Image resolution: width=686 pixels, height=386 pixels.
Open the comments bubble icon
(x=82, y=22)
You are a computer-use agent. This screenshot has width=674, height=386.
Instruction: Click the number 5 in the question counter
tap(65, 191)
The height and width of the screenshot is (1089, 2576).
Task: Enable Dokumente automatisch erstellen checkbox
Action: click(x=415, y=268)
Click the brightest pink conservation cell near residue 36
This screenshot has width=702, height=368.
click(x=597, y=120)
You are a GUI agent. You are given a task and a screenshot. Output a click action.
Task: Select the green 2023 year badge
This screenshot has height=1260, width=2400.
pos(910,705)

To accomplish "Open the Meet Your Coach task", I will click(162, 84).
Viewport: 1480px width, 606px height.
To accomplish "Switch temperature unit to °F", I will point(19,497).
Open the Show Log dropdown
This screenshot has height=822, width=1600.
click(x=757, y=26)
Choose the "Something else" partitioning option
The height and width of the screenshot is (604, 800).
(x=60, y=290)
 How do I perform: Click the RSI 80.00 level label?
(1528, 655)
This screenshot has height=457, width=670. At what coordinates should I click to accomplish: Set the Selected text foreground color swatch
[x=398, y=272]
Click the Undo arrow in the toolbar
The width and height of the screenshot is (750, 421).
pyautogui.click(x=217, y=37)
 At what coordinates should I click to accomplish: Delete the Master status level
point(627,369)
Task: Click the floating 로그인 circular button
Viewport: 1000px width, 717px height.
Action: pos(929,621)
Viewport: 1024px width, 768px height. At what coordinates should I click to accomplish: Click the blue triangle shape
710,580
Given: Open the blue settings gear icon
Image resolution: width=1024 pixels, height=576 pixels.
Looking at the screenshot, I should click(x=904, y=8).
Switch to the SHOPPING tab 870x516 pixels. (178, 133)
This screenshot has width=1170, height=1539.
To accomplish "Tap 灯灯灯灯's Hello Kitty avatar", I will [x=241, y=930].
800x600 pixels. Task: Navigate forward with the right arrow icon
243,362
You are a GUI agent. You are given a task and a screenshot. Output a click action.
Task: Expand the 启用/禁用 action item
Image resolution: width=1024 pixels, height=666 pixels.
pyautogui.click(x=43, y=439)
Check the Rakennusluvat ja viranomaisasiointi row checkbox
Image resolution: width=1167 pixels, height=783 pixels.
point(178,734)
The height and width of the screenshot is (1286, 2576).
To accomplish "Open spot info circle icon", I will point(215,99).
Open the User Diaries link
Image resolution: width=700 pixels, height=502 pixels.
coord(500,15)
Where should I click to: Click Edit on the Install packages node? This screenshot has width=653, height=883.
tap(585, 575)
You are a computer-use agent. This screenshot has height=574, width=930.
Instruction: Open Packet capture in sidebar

■ ■ ■ ■ ■ ■ ■

[What you are asked to do]:
Say how many lines of the data above include the word "computer", and add nothing further.

[Exercise result]:
2